[Work item] Change "screenshot" to "image" in the stretch from the line containing "Locate an element on the screen." through the line containing "x-tick-label: 0 is", leaving everything else as it is. Give back only those lines, without the pictures.

[Opening Records provided section]

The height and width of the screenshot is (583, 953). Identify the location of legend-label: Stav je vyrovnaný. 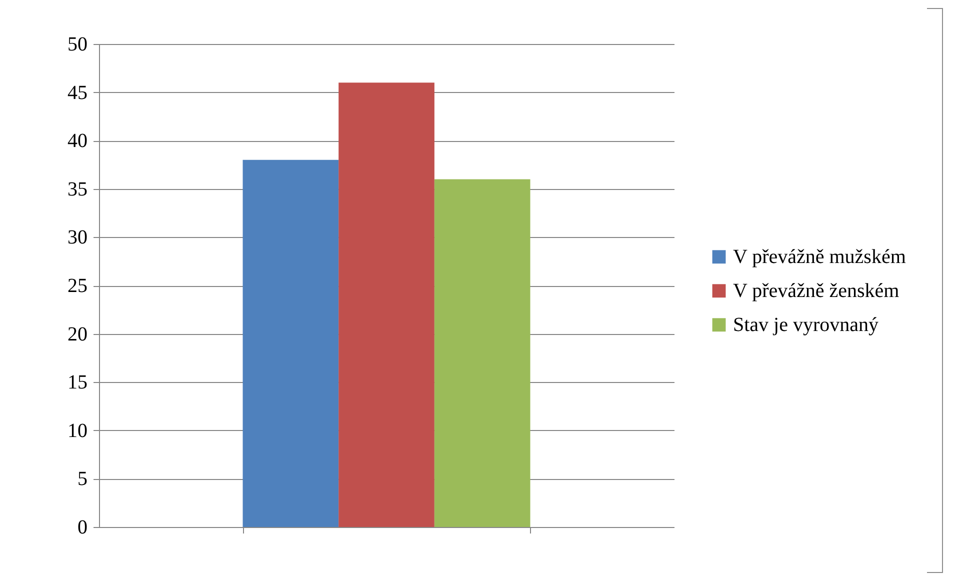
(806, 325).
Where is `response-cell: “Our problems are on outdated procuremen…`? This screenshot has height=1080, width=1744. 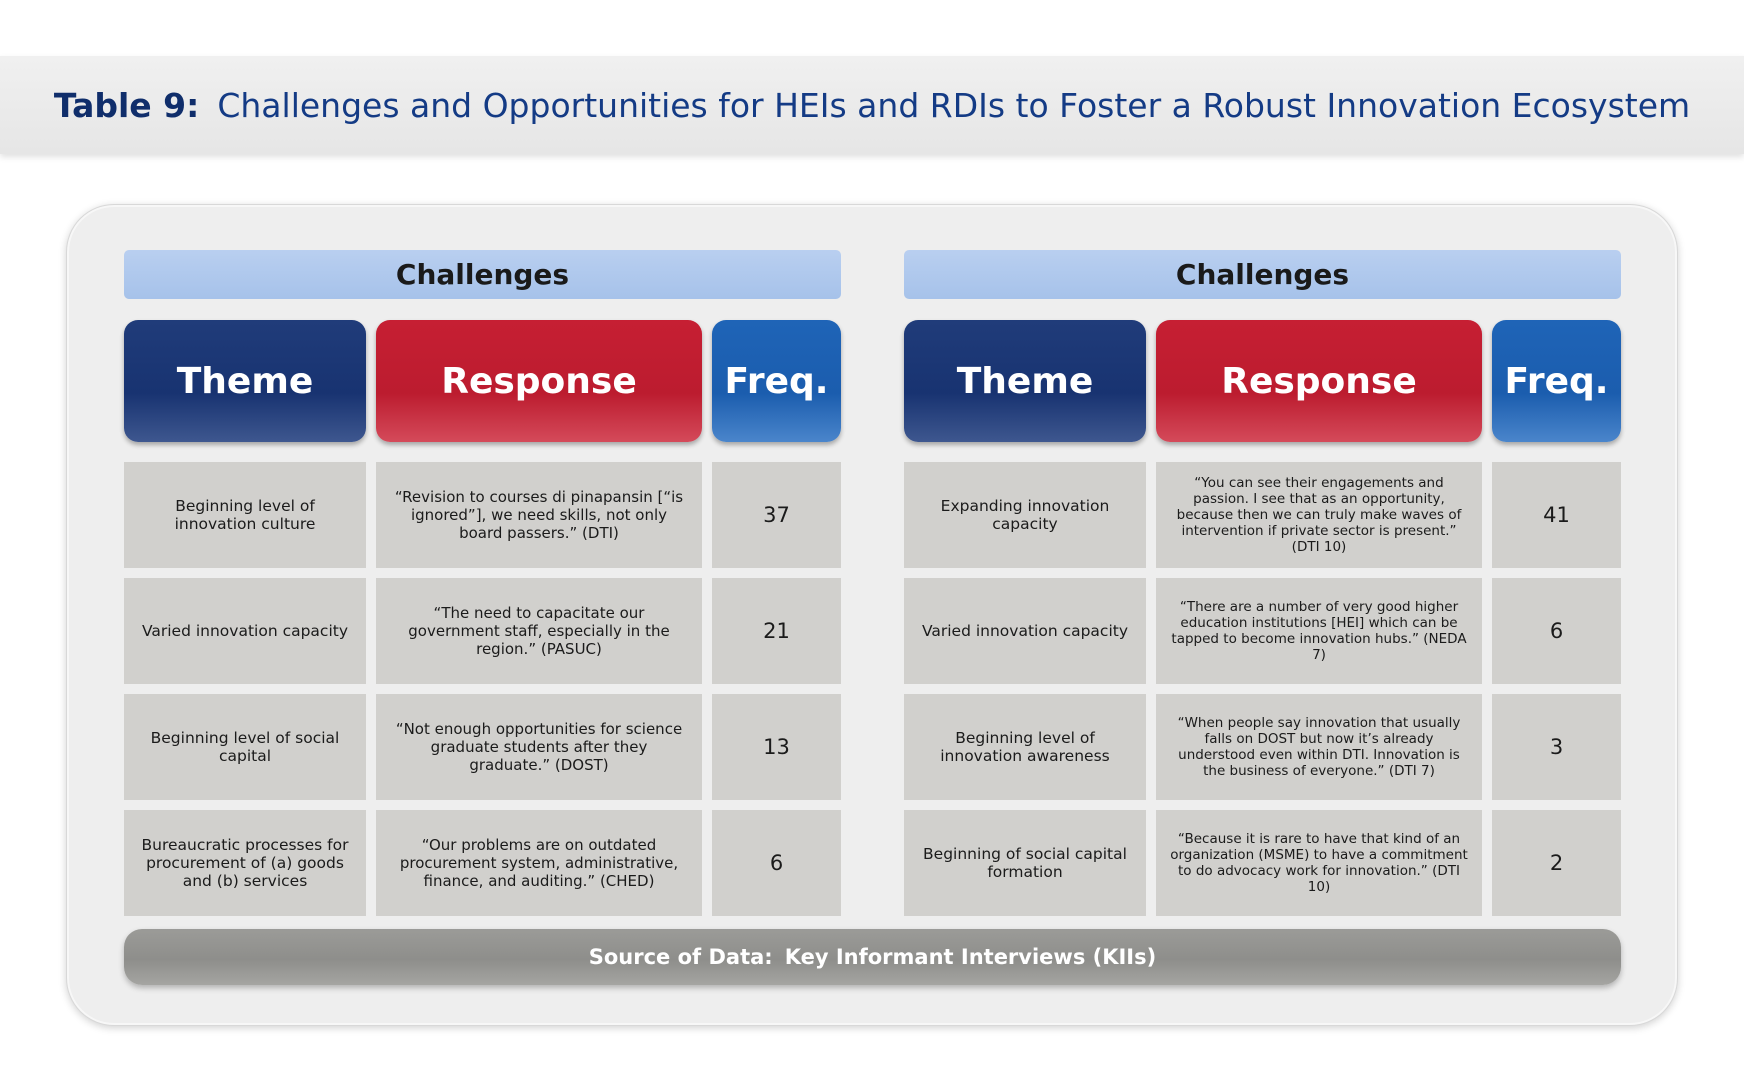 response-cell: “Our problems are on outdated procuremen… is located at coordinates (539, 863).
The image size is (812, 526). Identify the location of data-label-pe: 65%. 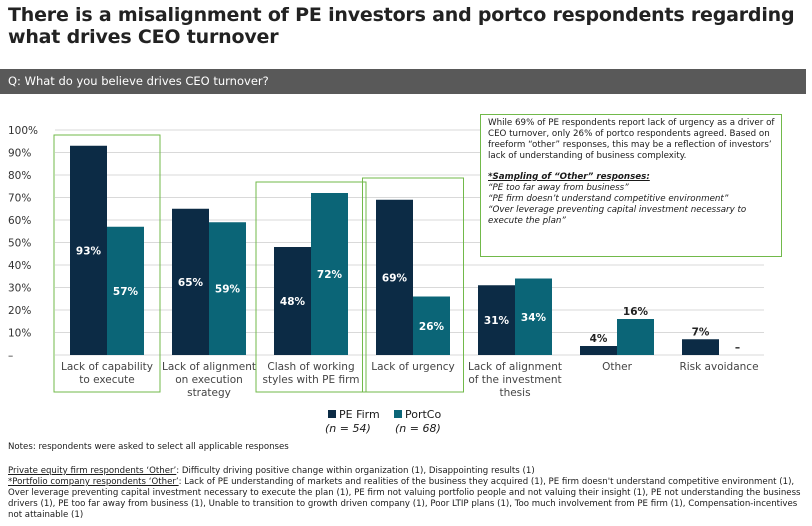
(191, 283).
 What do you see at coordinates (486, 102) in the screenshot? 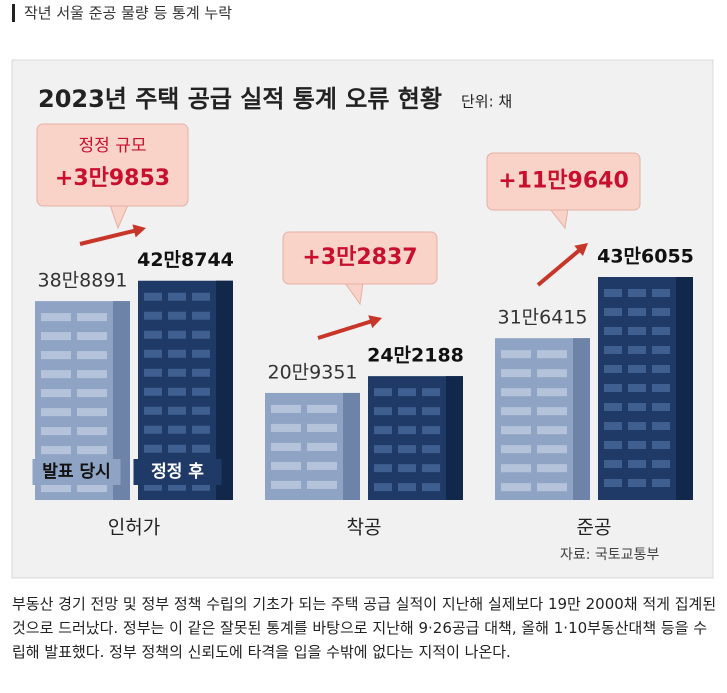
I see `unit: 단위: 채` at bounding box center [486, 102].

[Closing Records provided section]
[Opening Records provided section]

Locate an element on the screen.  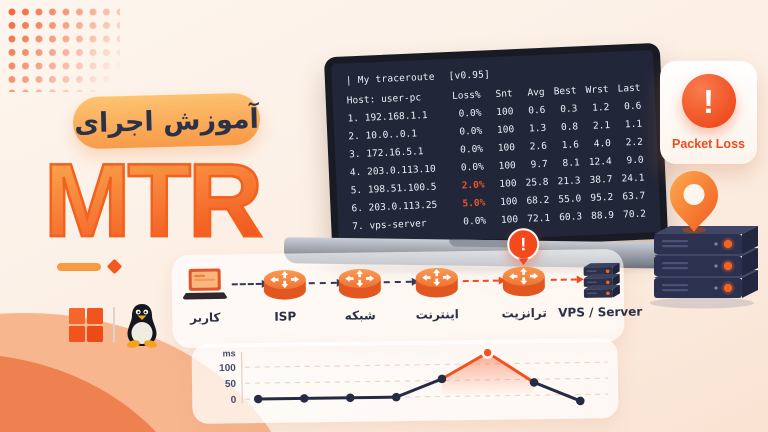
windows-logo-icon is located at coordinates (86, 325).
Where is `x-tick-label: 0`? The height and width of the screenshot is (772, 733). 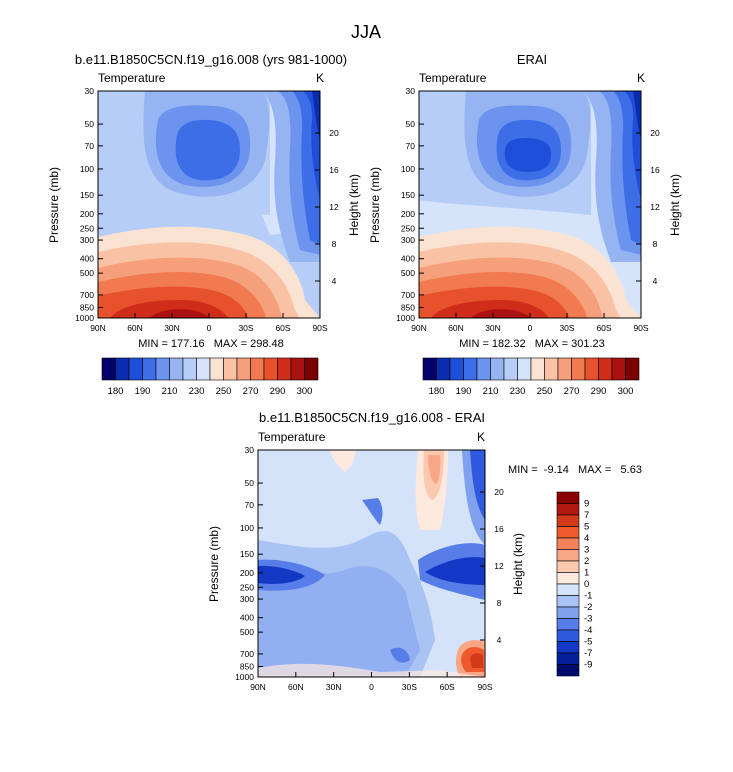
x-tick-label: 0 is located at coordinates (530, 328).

[Closing Records provided section]

[Output for this exercise]
Locate an element on the screen.  
windows-logo-icon is located at coordinates (86, 325).
Where is `x-tick-label: 0`? The height and width of the image is (772, 733). 
x-tick-label: 0 is located at coordinates (530, 328).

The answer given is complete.